As the series does not feature any of the characters from Z Nation, Binstock later distanced the series from the "spin-off" label, explaining that "Black Summer is referred to in Z Nation as the summer where everything went to hell, so that is where Black Summer picks up." Elaborating, Schaefer described the events of Black Summer as "the low point of the apocalypse" and established it as taking place "about four months into the apocalypse, [...] when 95% of the population dies over the course of the summer." Within that context, Hyams stated that the "essence" of the story is about a mother being separated from her daughter. "The story is: what would a mother do to find her child? And what we learn is that she would do anything." Hyams, who wrote the majority of the series' episodes, also said that the series would explore the idea of an American refugee crisis. Schaefer, Abram Cox, and Daniel Schaefer will also write episodes for the series.

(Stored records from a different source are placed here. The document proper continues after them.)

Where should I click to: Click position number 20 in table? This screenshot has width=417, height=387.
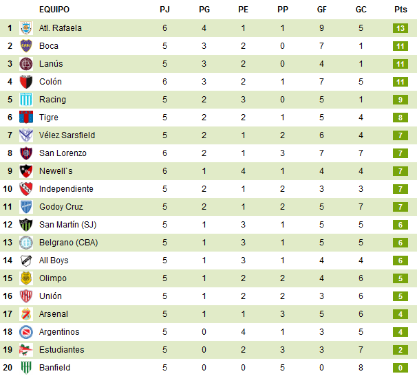tap(10, 368)
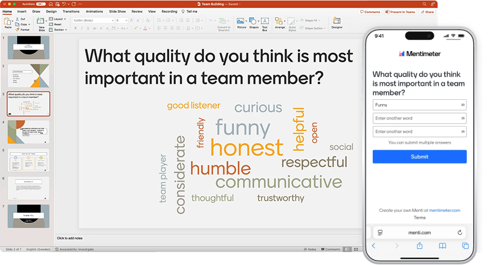Open the Calibri (Body) font dropdown

(x=92, y=20)
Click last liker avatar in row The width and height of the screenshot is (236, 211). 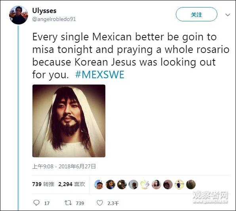tap(191, 185)
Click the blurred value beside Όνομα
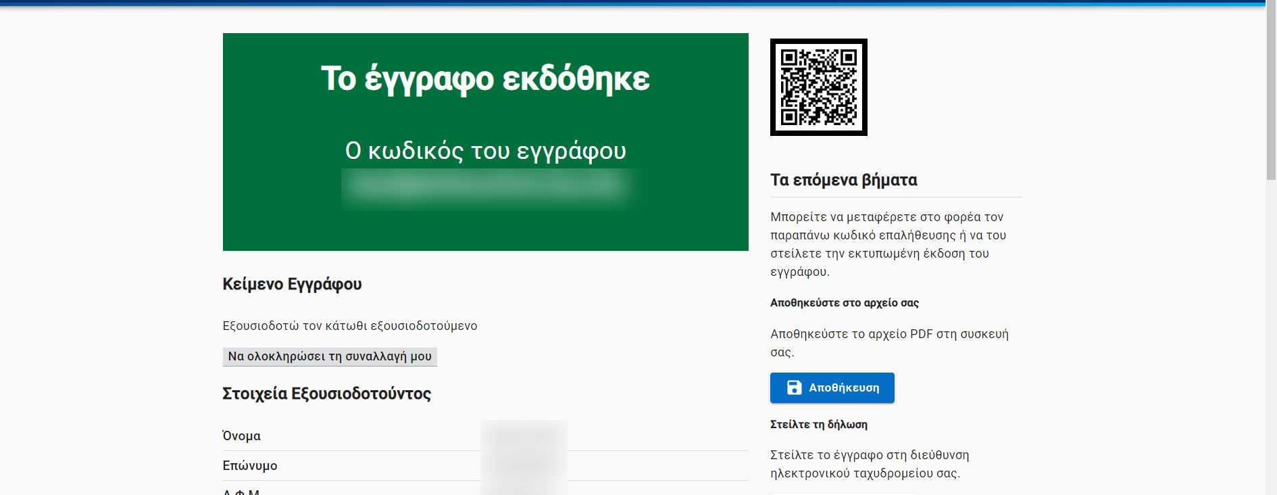This screenshot has height=495, width=1277. pyautogui.click(x=524, y=436)
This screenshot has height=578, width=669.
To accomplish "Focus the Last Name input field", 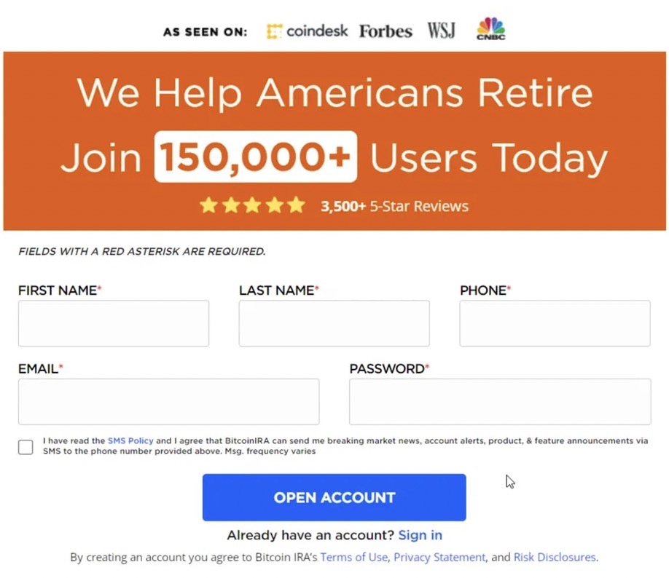I will 334,323.
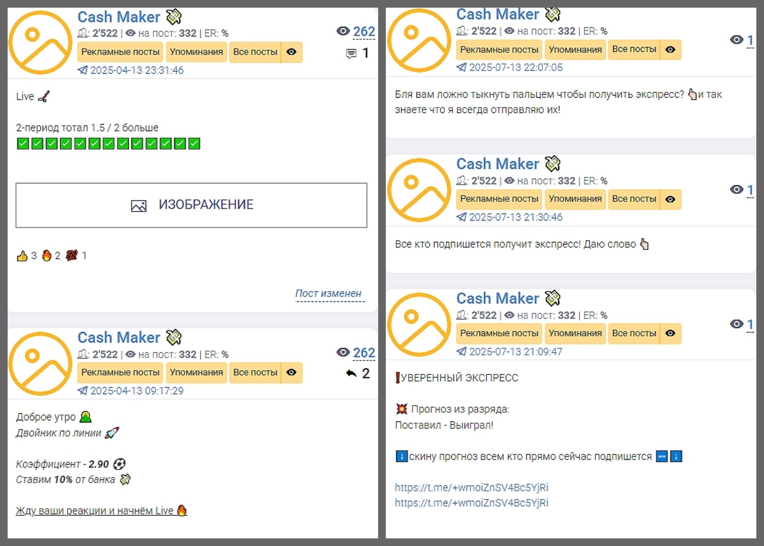Click the Telegram plane icon beside 2025-04-13 23:31:46

click(x=82, y=70)
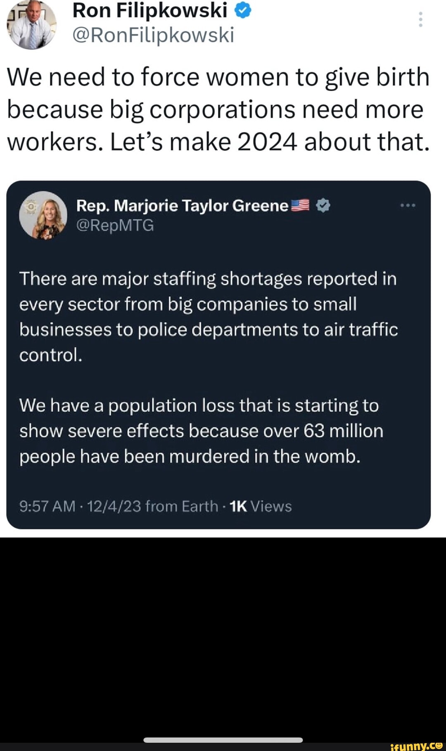This screenshot has width=446, height=751.
Task: Tap Ron Filipkowski's profile picture
Action: 31,26
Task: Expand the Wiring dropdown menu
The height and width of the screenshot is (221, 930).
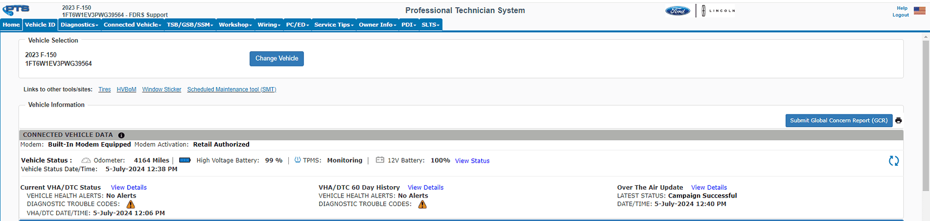Action: 269,25
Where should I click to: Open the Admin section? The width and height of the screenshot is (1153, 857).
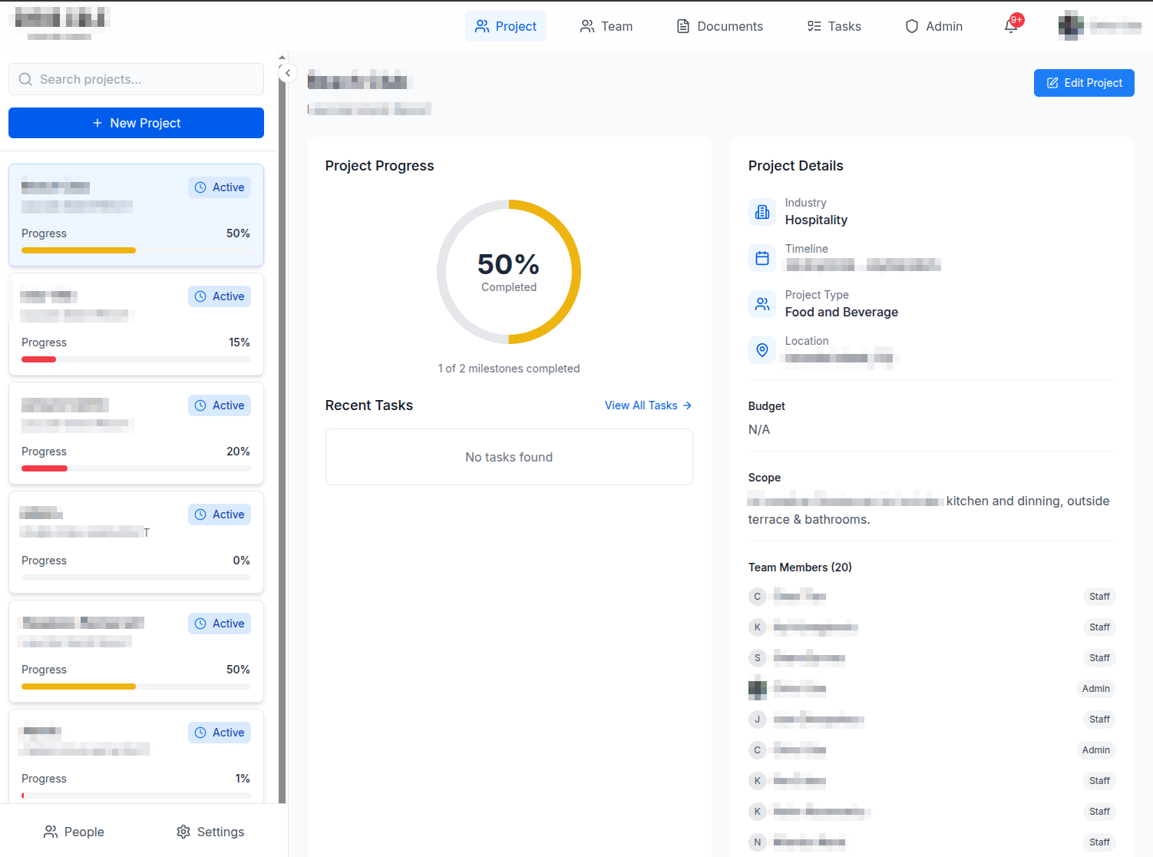tap(933, 26)
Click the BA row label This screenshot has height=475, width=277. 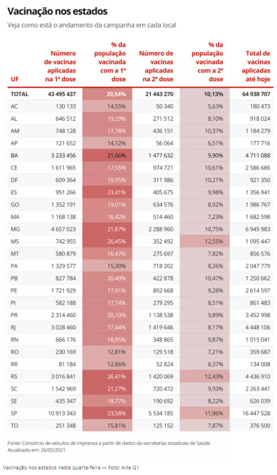pyautogui.click(x=14, y=155)
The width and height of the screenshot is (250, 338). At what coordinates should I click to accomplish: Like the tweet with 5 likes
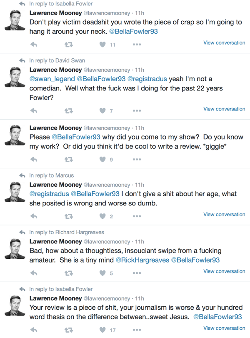click(x=103, y=273)
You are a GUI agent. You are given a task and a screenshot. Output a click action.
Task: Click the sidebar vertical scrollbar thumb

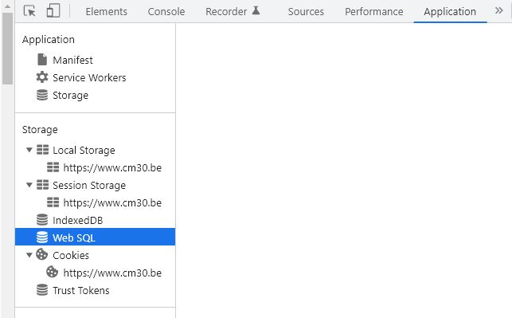(7, 49)
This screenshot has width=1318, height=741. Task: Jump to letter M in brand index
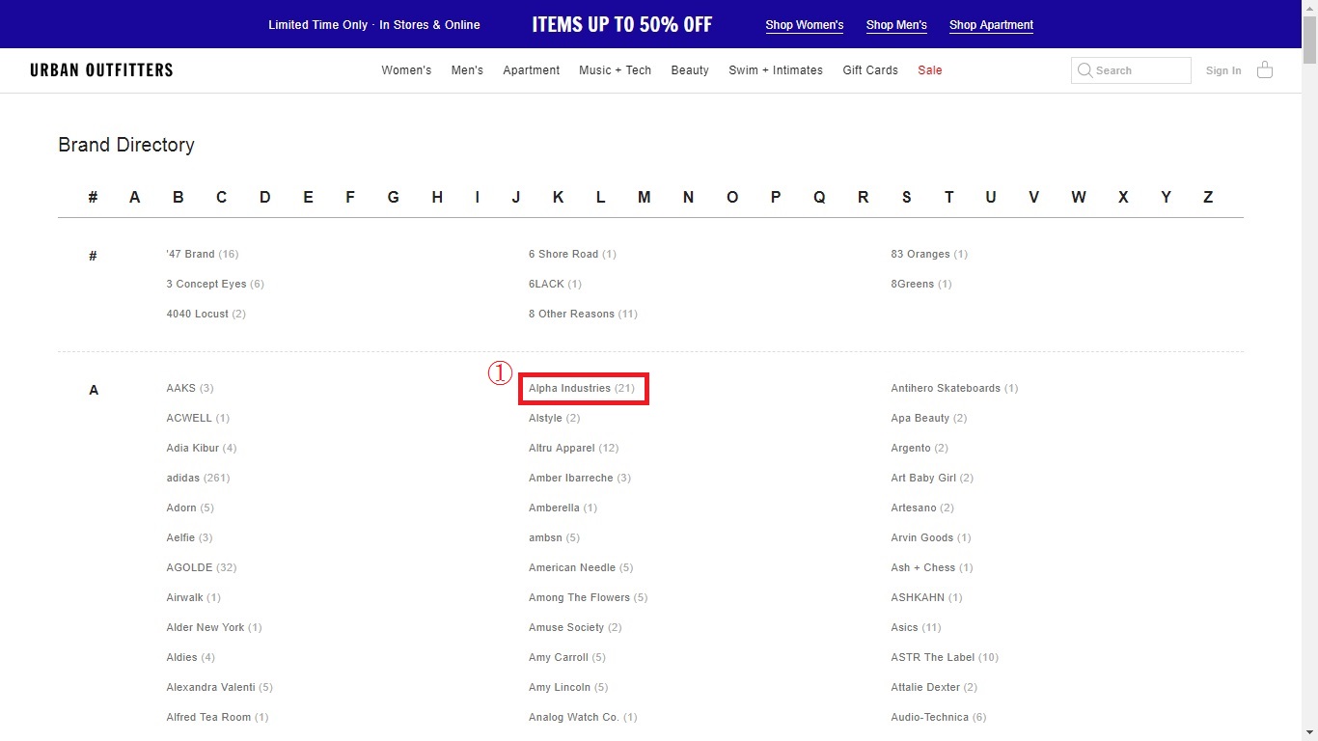pyautogui.click(x=644, y=198)
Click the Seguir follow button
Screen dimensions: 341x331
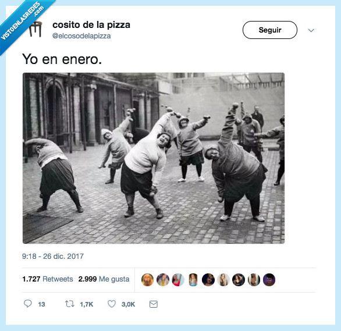click(270, 30)

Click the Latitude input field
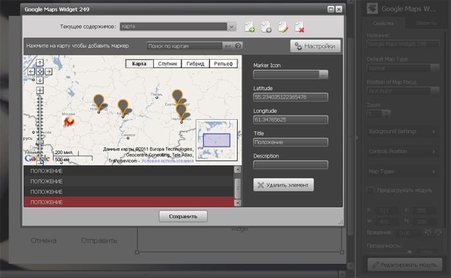point(291,97)
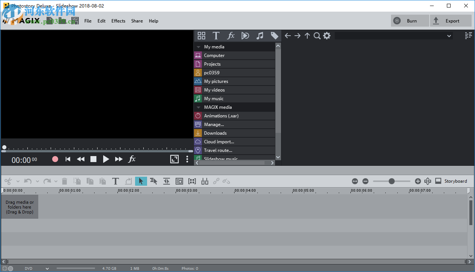Viewport: 475px width, 272px height.
Task: Open the Share menu
Action: (x=137, y=21)
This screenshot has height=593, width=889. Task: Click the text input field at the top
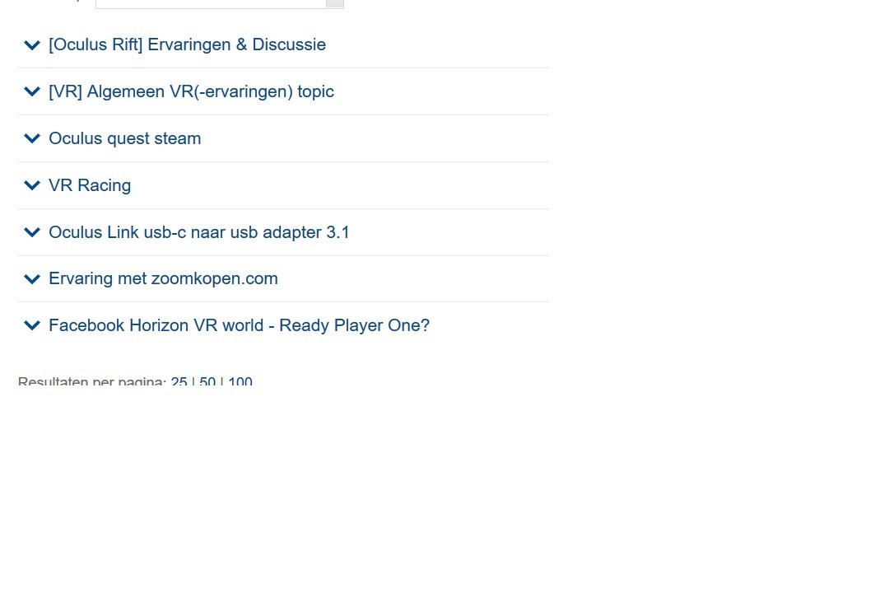[211, 3]
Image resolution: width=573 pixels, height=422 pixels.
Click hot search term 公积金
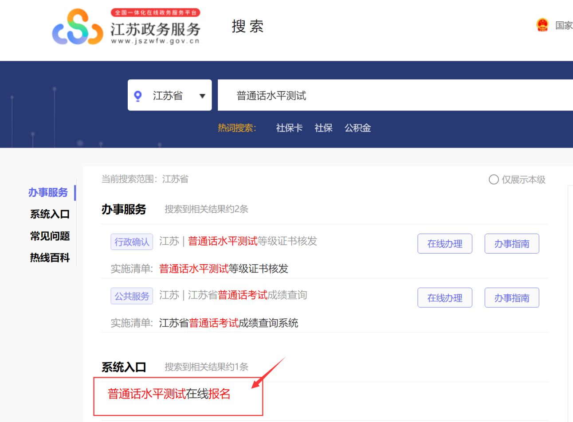357,128
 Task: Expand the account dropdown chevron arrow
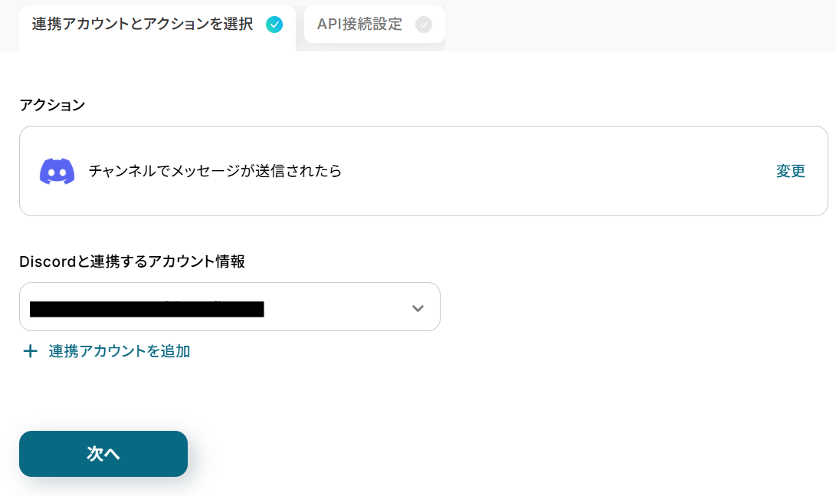tap(418, 308)
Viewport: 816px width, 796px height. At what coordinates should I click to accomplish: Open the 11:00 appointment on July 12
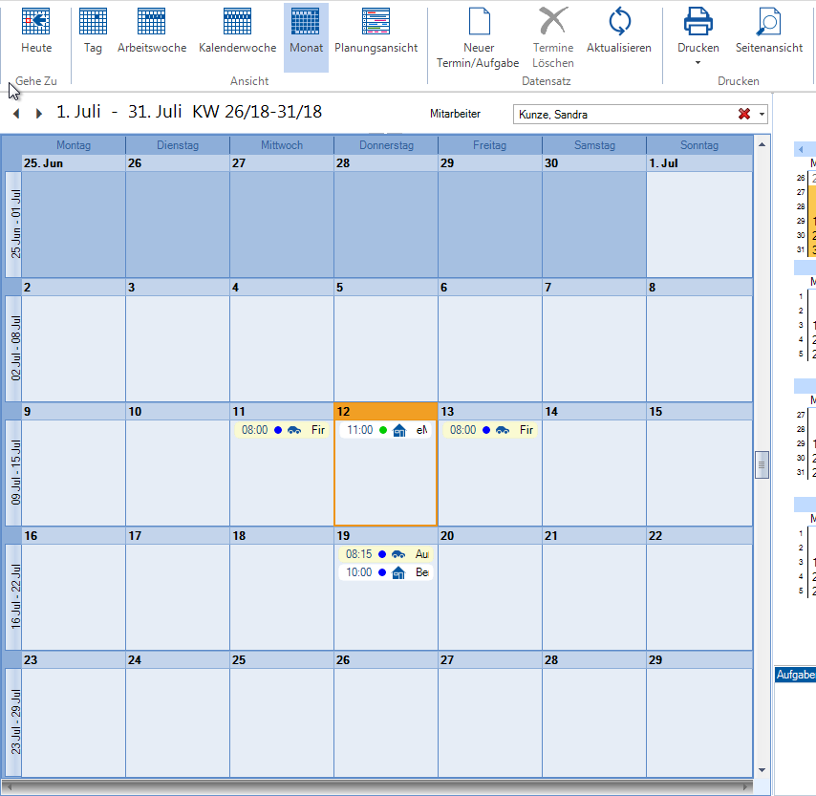[385, 431]
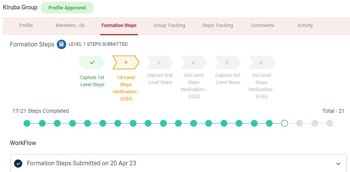This screenshot has width=350, height=172.
Task: Click step 6 arrow icon
Action: click(x=261, y=63)
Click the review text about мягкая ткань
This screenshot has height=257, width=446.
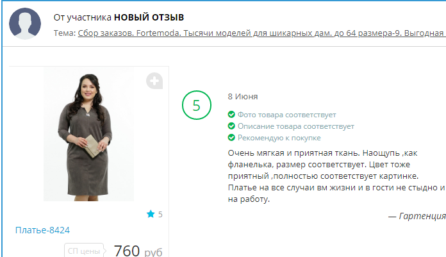336,176
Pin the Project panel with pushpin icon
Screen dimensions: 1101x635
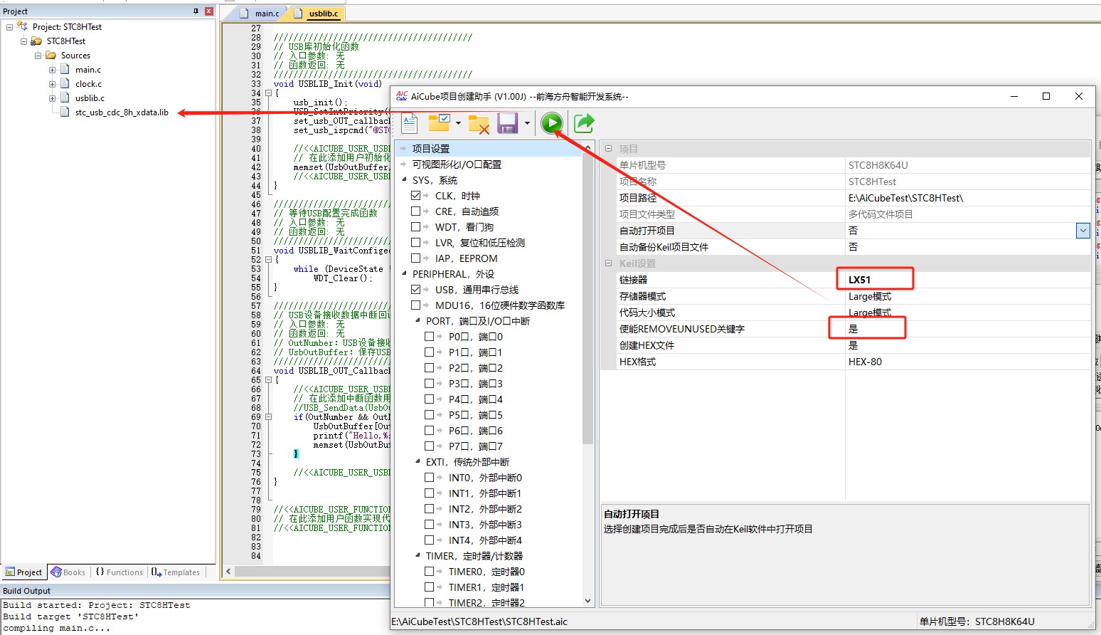(196, 11)
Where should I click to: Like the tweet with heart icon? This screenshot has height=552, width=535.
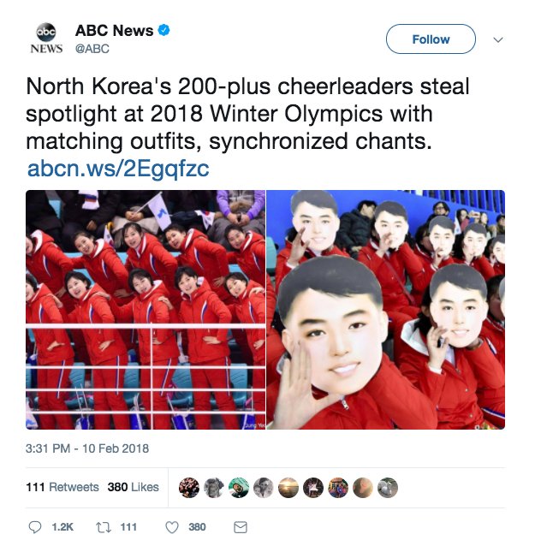click(x=172, y=527)
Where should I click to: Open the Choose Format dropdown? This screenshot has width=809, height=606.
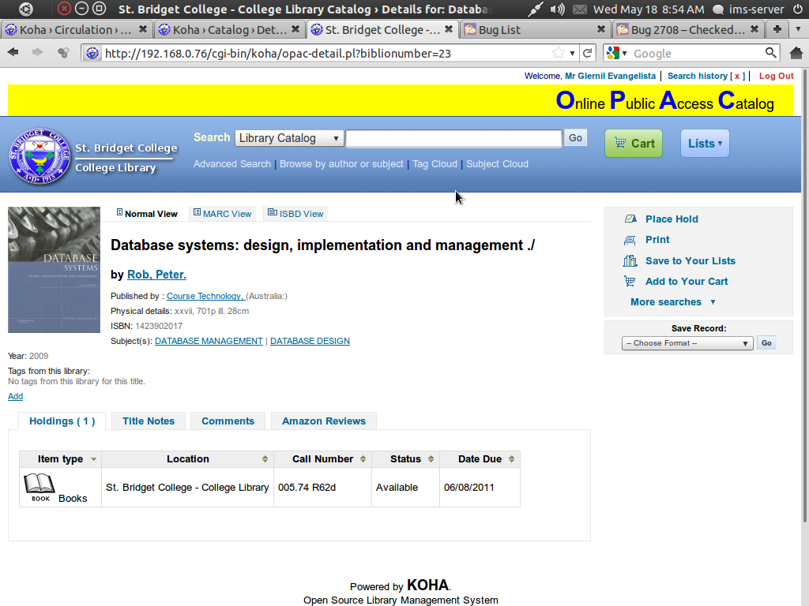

Schaefer stated that the series is not going to be episodic, but will instead be an 8-hour "chunk" to work through. This was confirmed by Binstock, who added that Black Summer would employ "a completely different approach" than Z Nation, "in that it's much more like a chapter in a book. You don't necessarily do the cliffhangers on a commercial break – it's keeping you going so that you've got to binge it."

Filming
Production for the first season had officially commenced by July 23, 2018 in and around Calgary, Alberta, with filming partially taking place at Queen Elizabeth High School, Stampede Park, McMahon Stadium and under the Calgary Tower. The series continued production in the smaller communities of Irricana, Beiseker and Cochrane before returning to Calgary in mid-to-late September. On September 26, it was reported that King had been hospitalized for three days due to injuries sustained while on set, with King simultaneously confirming that production for the series had wrapped. John Hyams directed the majority of the series' episodes. Abram Cox will also serve as a director on the series.